I actually don't value shortness in a paring knife. A typical 50mm paring knife doesn't go all the wat through a large apple. So after peeling the apple I have to pick up and dirty another knife to split it: don't like. Same with pear, mango etc etc. That's why I don't like my Robert Herder paring knife for fruit peeling. Instead I reach for a shallow 11cm long and 1,8cm tall western utility knife or even my wife's 14cm long and 1cm tall Kreuzblumen filleting knife with a light handle and no bolster or guard. As the knife is very shallow and thin it peels well and has the length for splitting a large fruit. I even use it if I prepare a single large potatoe for garnish or sth.

As was discussed on another thread earlier, Japanese knife culture isn't big on thin, long, somewhat flexible knives. In my view, peeling and cutting fruits can be approached in two ways: 1,peeler for peeling and chef knife for cutting. This appears to be favoured by most forumites, but a lot of those think from the perspective of a commercial kitchen where volumes are larger. 2, single long thin knife for both peel and cut. I favor this approach for having to wash and wipe only one item in home environment.

I center this discussion around fruit but in my experience a lot of in hand work comes from fruit.

At the same time I am running a slightly similar experiment to yours having made a 4" chef knife from a piece of short tall steel not suitable for much else. The concept was laughed away here some time ago and for some seemingly valid reasons but I still wanted to try for myself if the concept has any merit to it. It will enter service today or tomorrow.

■ **Recorded data**:

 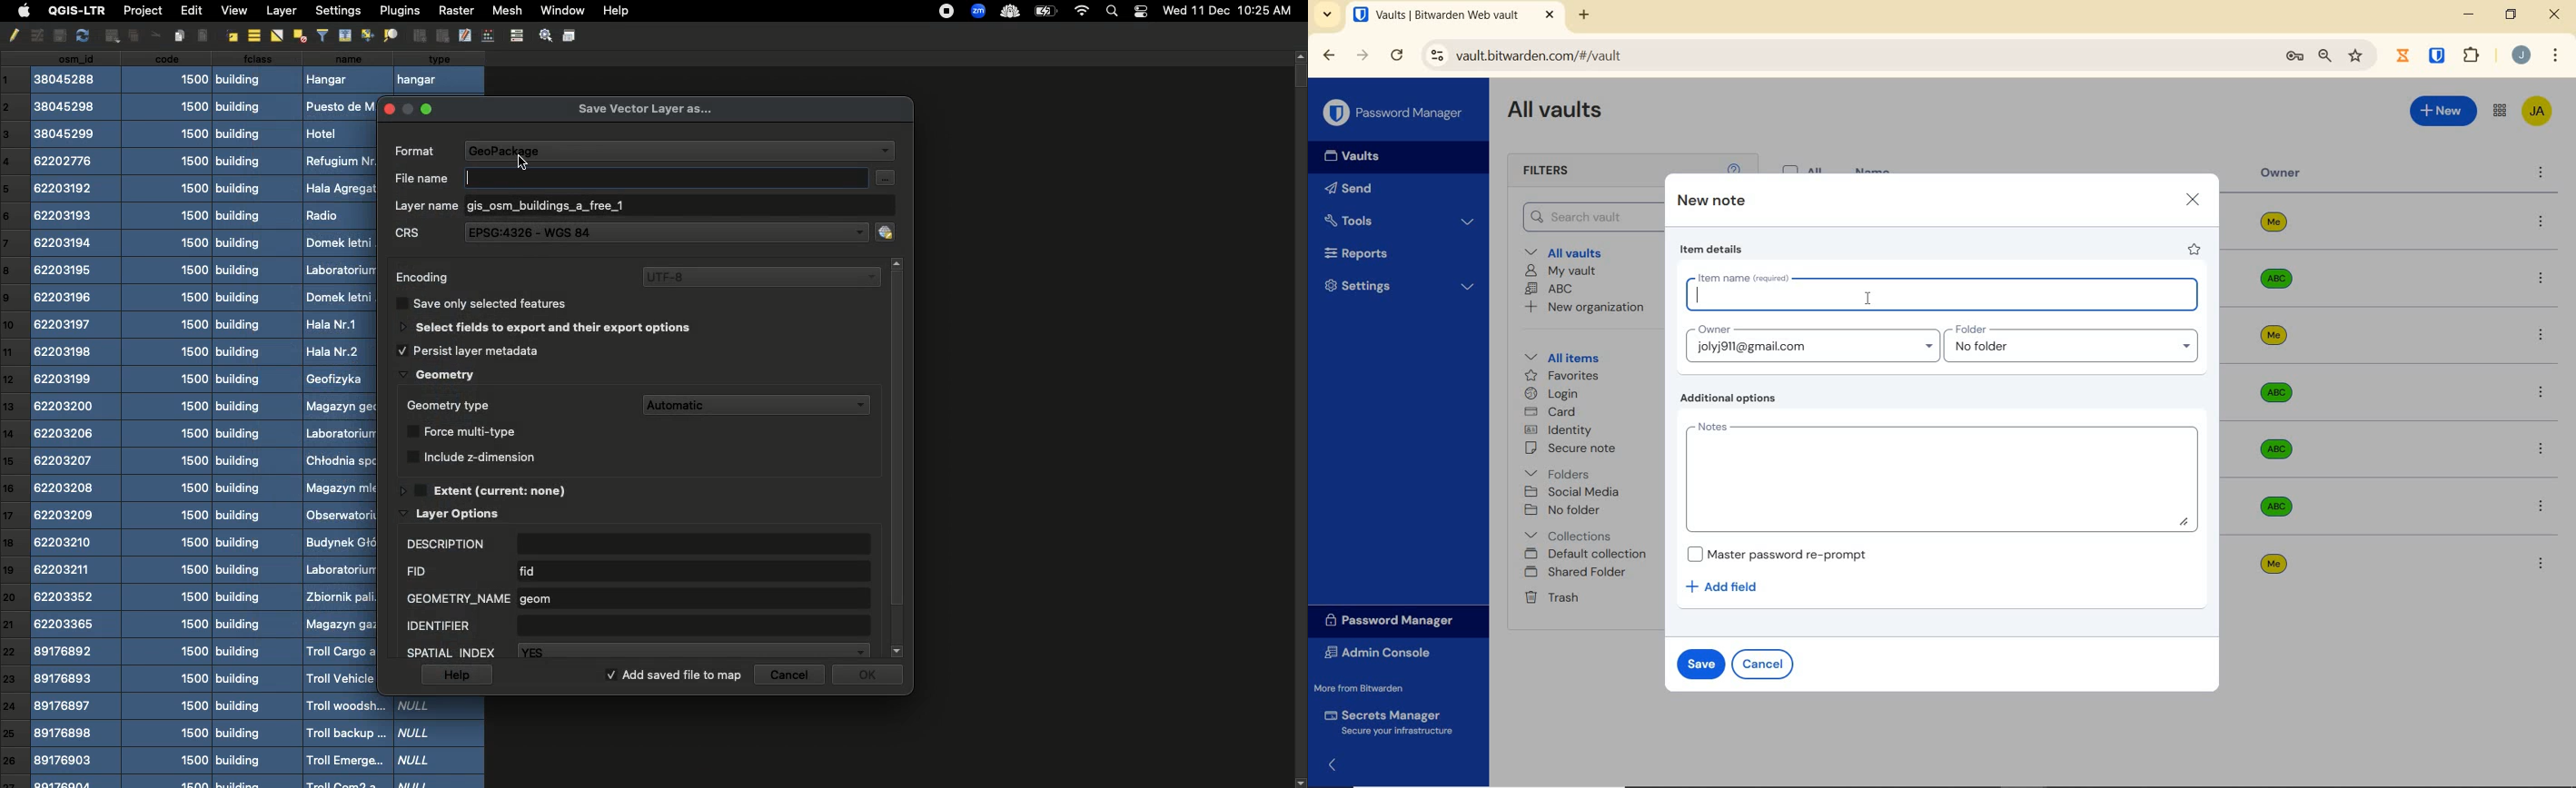 I want to click on favorite, so click(x=2195, y=251).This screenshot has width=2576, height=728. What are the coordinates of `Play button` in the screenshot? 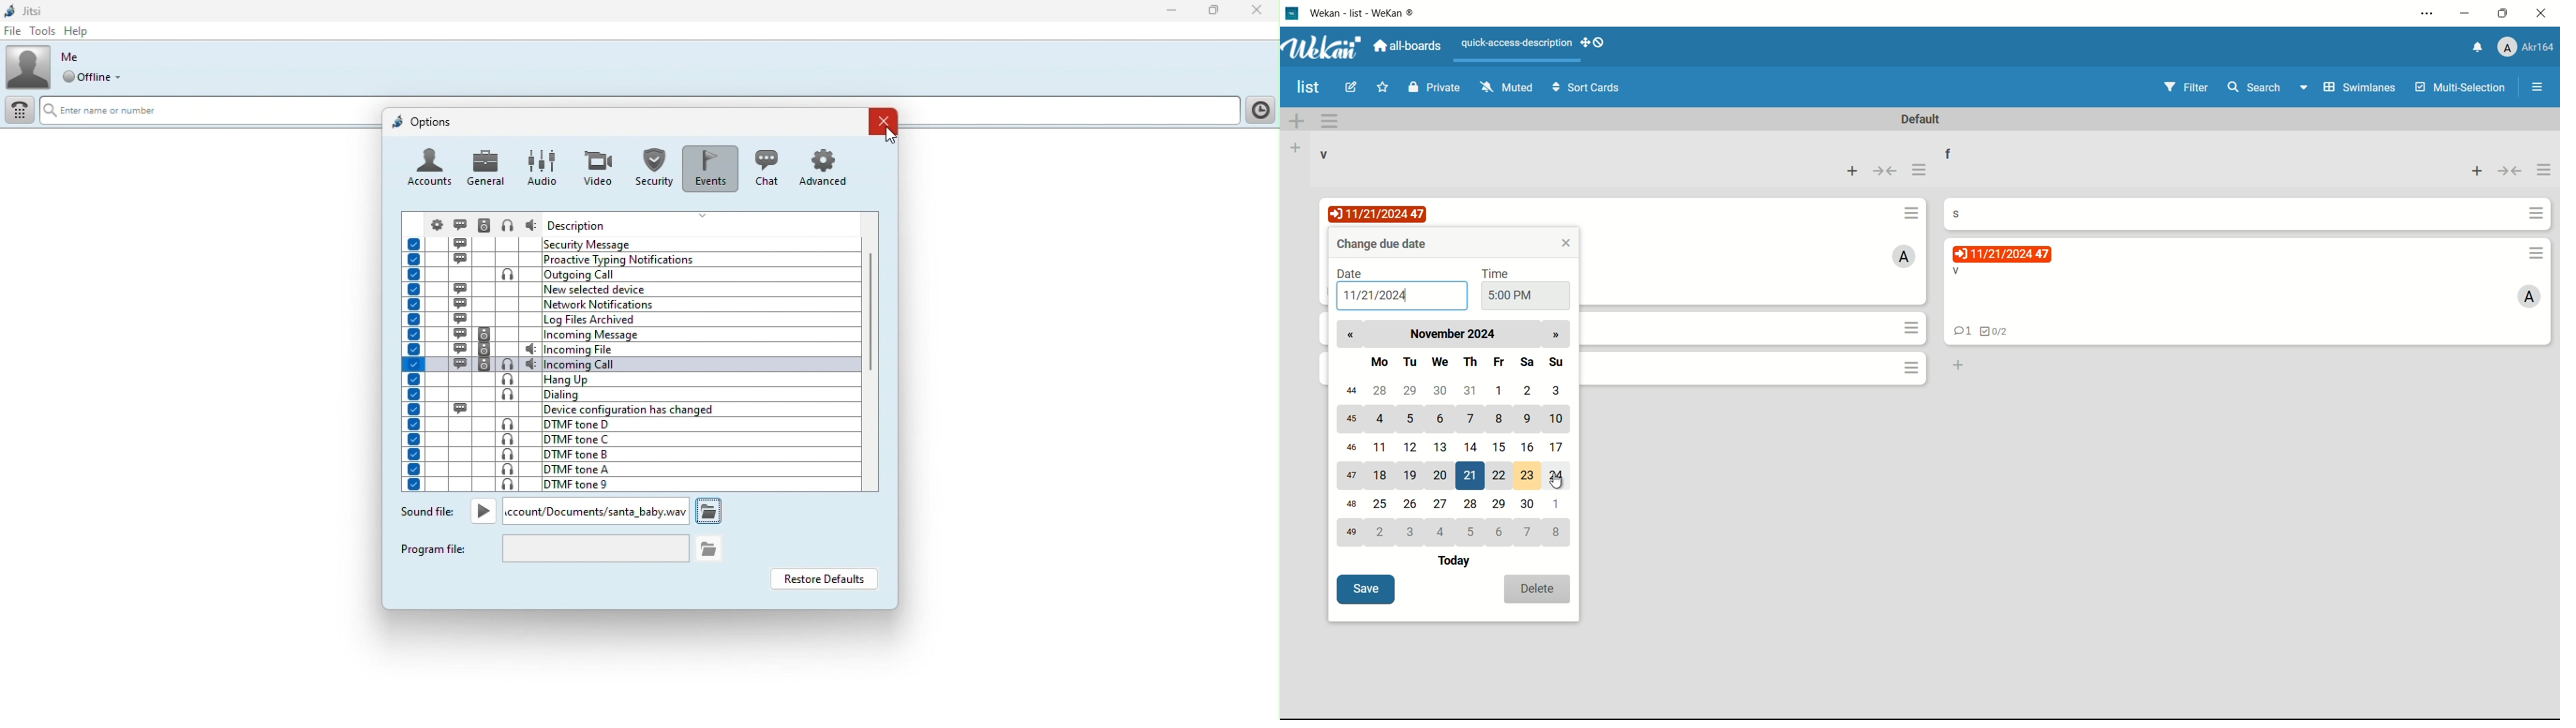 It's located at (484, 511).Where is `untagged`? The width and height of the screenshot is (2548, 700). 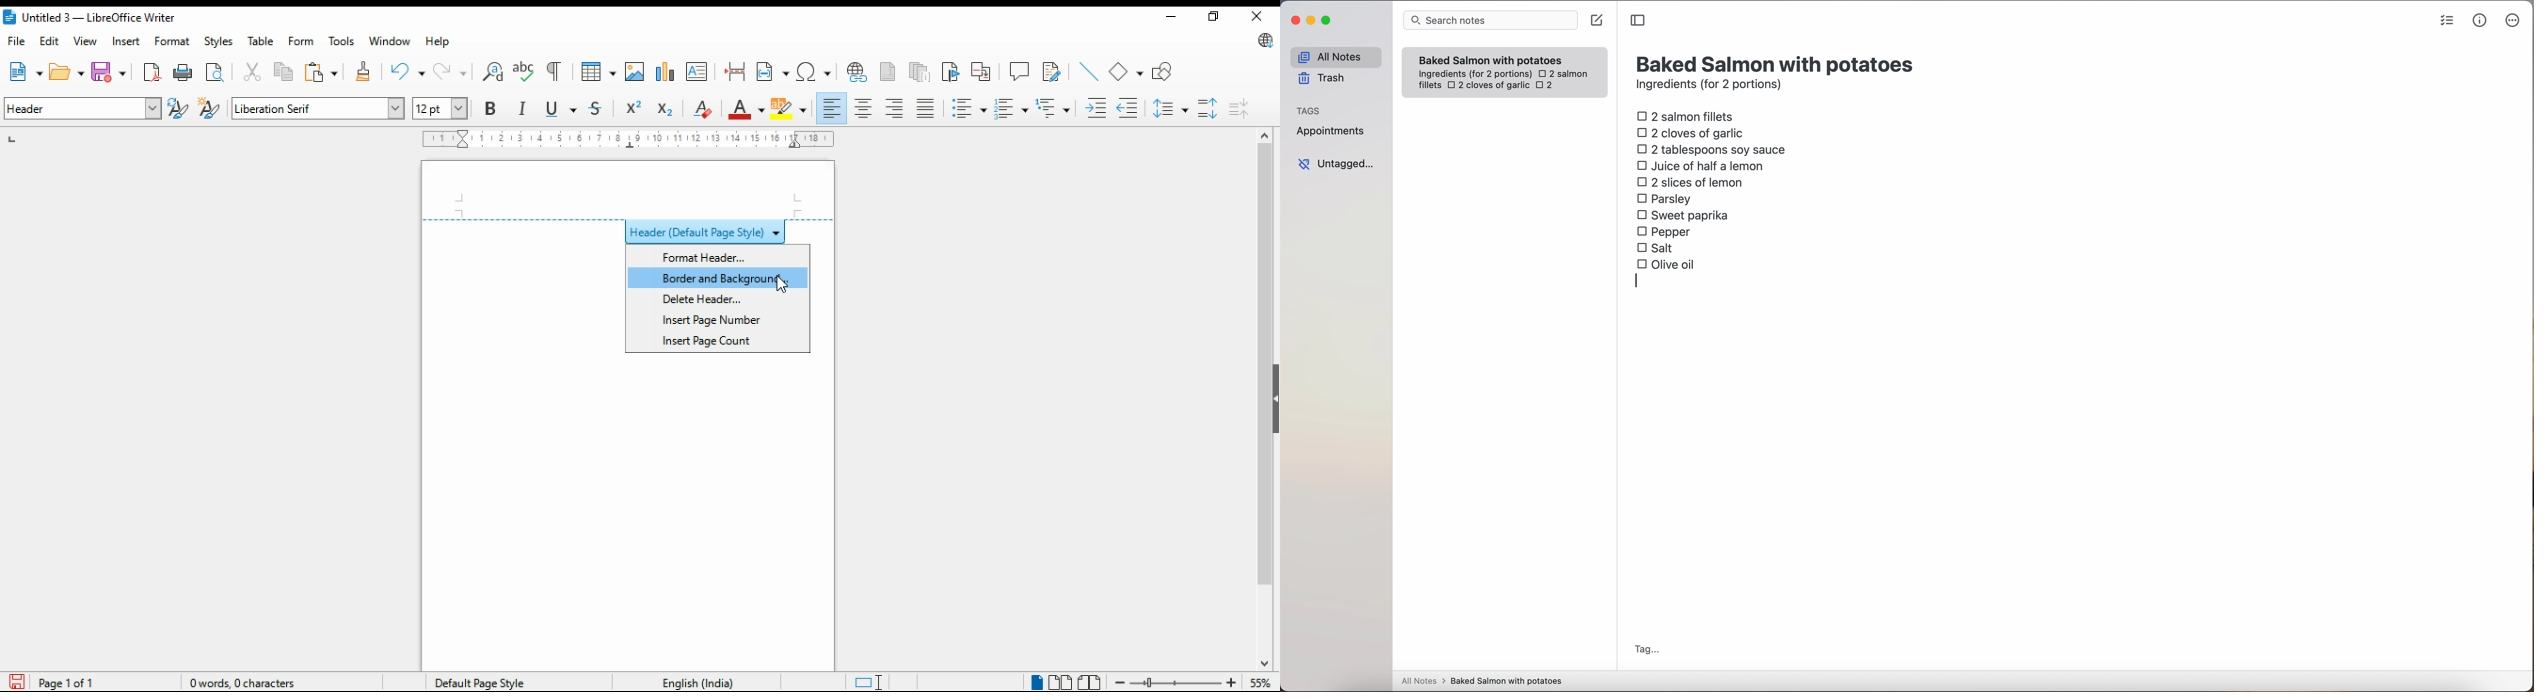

■ **Task set**:
A: List every measurement given in the forum post about paring knives.
B: Using the forum post about paring knives, decide whether each statement agrees with it: (i) At home, the writer prefers a peeler for peeling and a chef knife for cutting. (ii) The Kreuzblumen filleting knife belongs to the writer's wife. (iii) The 4" chef knife is already in service.
C: Extend the forum post about paring knives by writing what comes after its last sentence.

■ **Exercise responses**:
A: 50mm, 11cm, 1,8cm, 14cm, 1cm, 4"

B:
(i) No: "2, single long thin knife for both peel and cut. I favor this approach for having to wash and wipe only one item in home environment."
(ii) Yes: "my wife's 14cm long and 1cm tall Kreuzblumen filleting knife"
(iii) No: "It will enter service today or tomorrow."

C:
----------



## Tim Rowland (Dec 30, 2018)

Interesting point of view on the splitting then peeling or vise versa. I guess I understand that for a single piece and quick in hand peeling. 
when it comes to straight peeling in a repetitive manor for prep of say apples for pie or strudel etc. that is just going to be sliced or diced anyway I actually just use one of my thinner 210mm gyutos. Lop off the top and bottom and then top down curve cut almost tournet. So I guess personally if I were to fall into 1 of the 2 categories you mention I cant because it would depend on the volume of work. at home for personal consumption I just grab a simple pairing knife, and at work for a big prep session I grab a thin gyuto.


----------



## merlijny2k (Dec 30, 2018)

Tried using the gyuto couple of times but feel it increases the total amount of waste compared to peeler or paring knife.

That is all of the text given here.